Talk to your child not your mobile

It’s a long time since I knew the difference between a pram, pushchair, stroller, or buggy. But my parenting isn’t so ancient that I’ve forgotten the importance of talking to your child when you are out and about.
I would have thought it's only sense to have very young children face you when you are pushing them along. But let’s say they are a bit older and so require more street stimuli – other children, dogs, pigeons etc.
So they have their backs to you. But that doesn’t relieve you from the necessity of giving your child a running commentary as you go along. How else are kids supposed to absorb language and cognitive skills? It doesn’t matter how much they understand – an important bonding process is in operation and one day they will.
This preamble is aimed at condemning those parents who take their children out into the world and rather than extend the horizons of their young ones, they prefer to chat on their mobile or cell phones. They appear happy to talk to anyone indeed apart from to whom it counts most – their own offspring.
It saddens me the increasing frequency which I see this. The unfortunate child has a vacant stare because they are not being given any help to comprehend the external world. Sometimes they are handed a biscuit or sweet to keep them quiet.
If it’s a childminder or elder sibling doing the pushing they must be encouraged to engage with their young passenger.

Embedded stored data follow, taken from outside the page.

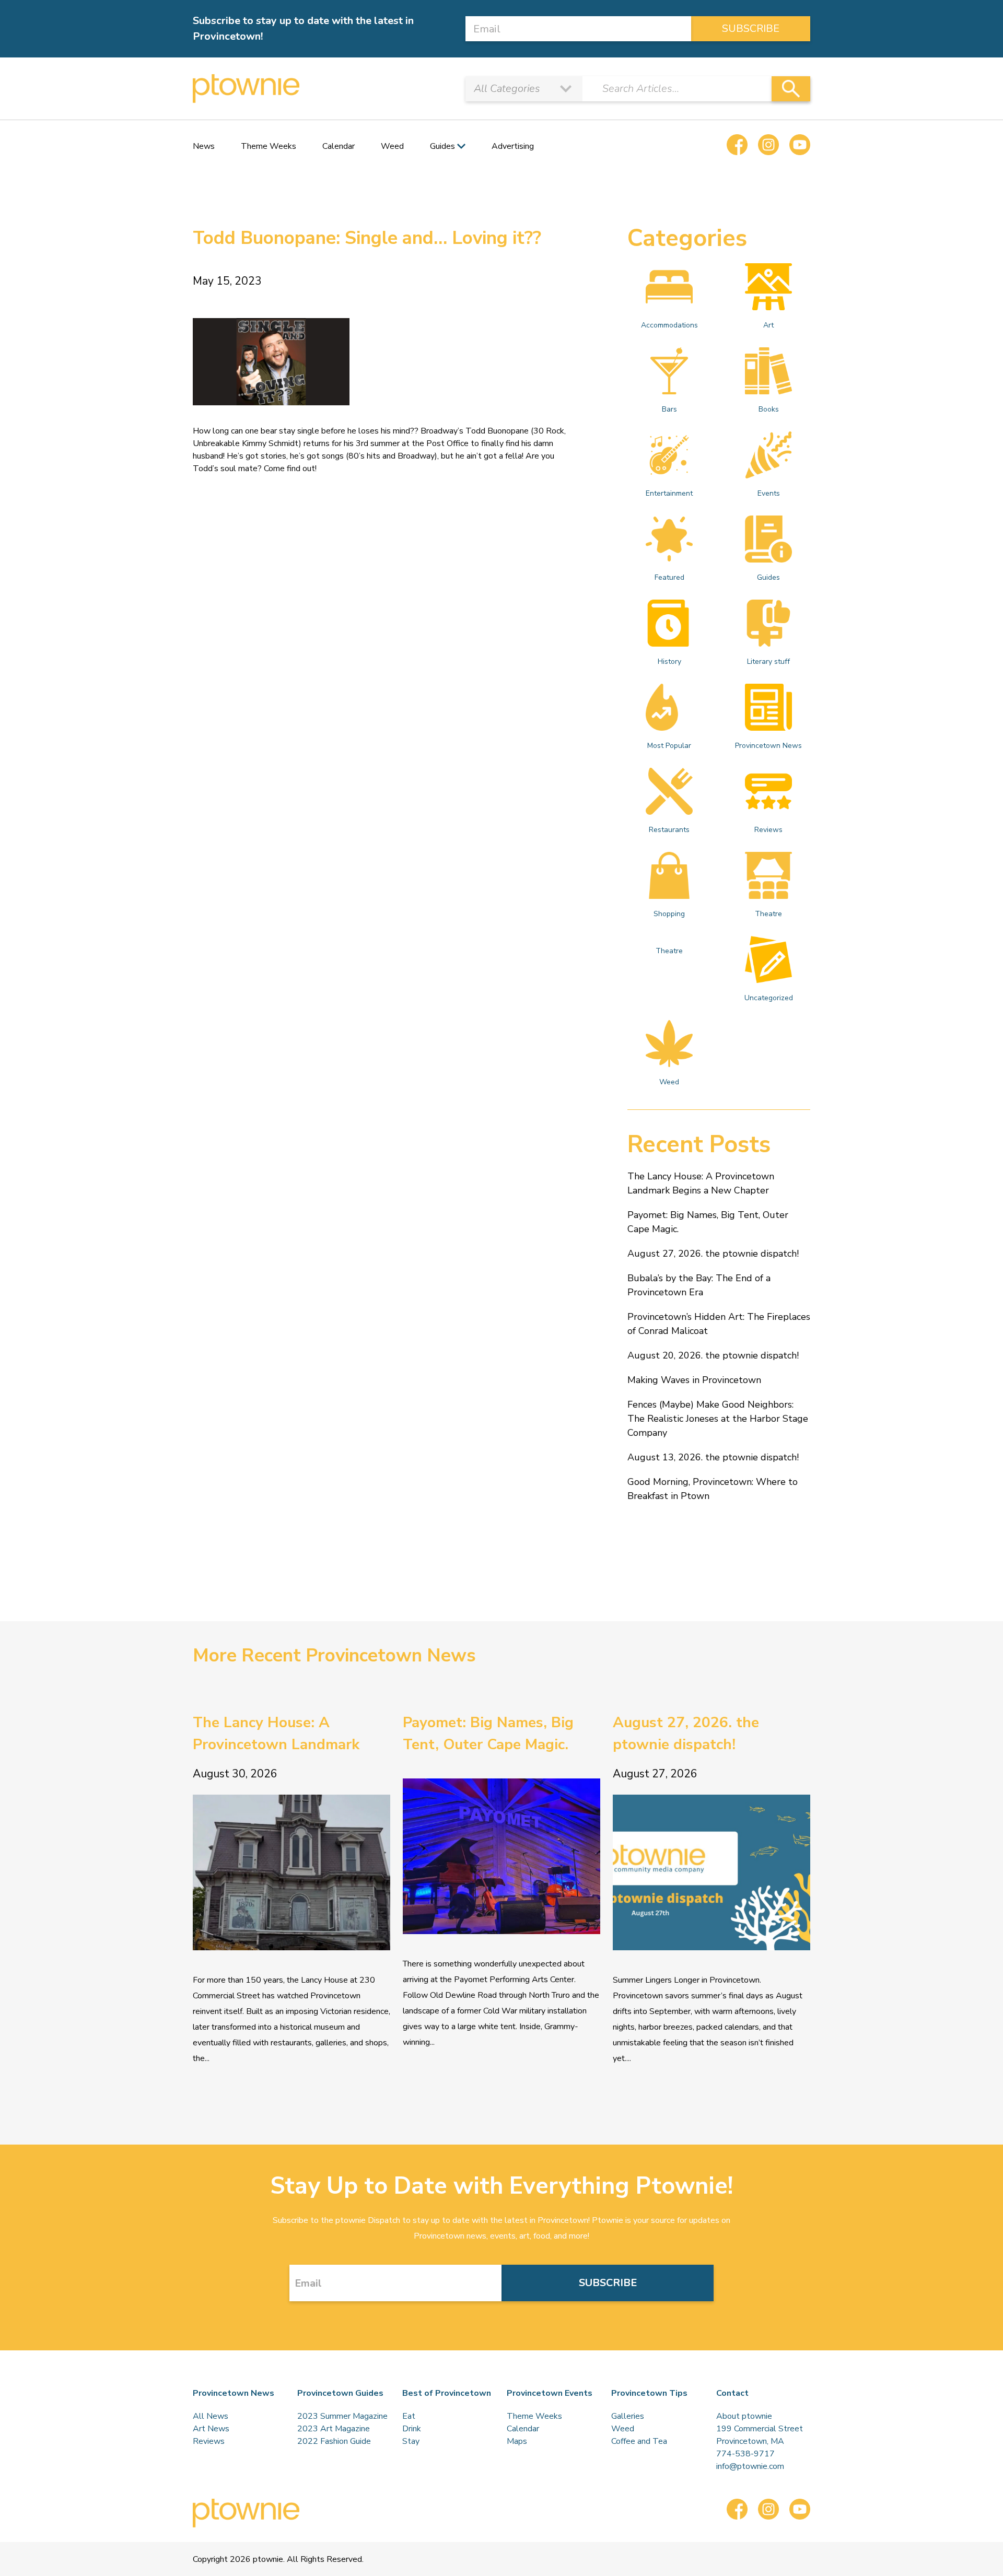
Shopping (669, 914)
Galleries (627, 2416)
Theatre (768, 914)
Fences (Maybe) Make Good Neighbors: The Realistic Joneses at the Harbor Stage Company (717, 1418)
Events (768, 493)
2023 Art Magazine (333, 2428)
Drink (411, 2428)
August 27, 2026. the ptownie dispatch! (713, 1253)
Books (769, 409)
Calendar (338, 146)
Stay (410, 2441)
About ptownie (744, 2416)
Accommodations (669, 325)
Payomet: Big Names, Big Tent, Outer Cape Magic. (707, 1222)
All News (210, 2416)
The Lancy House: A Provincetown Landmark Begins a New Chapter (700, 1183)
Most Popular (669, 746)
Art (768, 325)
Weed (392, 146)
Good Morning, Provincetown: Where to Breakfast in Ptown (712, 1489)
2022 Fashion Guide (334, 2441)
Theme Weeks (268, 146)
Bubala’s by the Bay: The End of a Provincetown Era (699, 1285)
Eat (408, 2416)
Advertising (513, 146)
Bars (669, 409)
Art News (211, 2428)
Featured (669, 577)
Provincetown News (768, 746)
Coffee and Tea (639, 2441)
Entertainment (669, 493)
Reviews (768, 830)
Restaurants (669, 830)
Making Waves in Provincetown (694, 1380)
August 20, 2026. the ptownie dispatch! (713, 1355)
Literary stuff (768, 661)
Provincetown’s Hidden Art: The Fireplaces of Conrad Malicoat (718, 1323)
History (669, 661)
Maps (517, 2441)
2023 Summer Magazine (342, 2416)
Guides (768, 577)
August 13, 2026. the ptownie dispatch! (713, 1457)
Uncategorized (768, 998)
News (204, 146)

Parents should instinctively know better. But these are probably the same insensitive people who engage in long intrusive phone conversations on public transport or else are prepared to look as though they have lost all reason by seemingly babbling to themselves as they walk down the street employing a hands free phone.
It makes you wonder what happens when the child arrives back home. I fear the isolation continues with the child dumped in front of the television. It seems unlikely that such parents would consider reading an old-fashioned picture book with their child as a key aid in helping develop his or her’s brain and word power.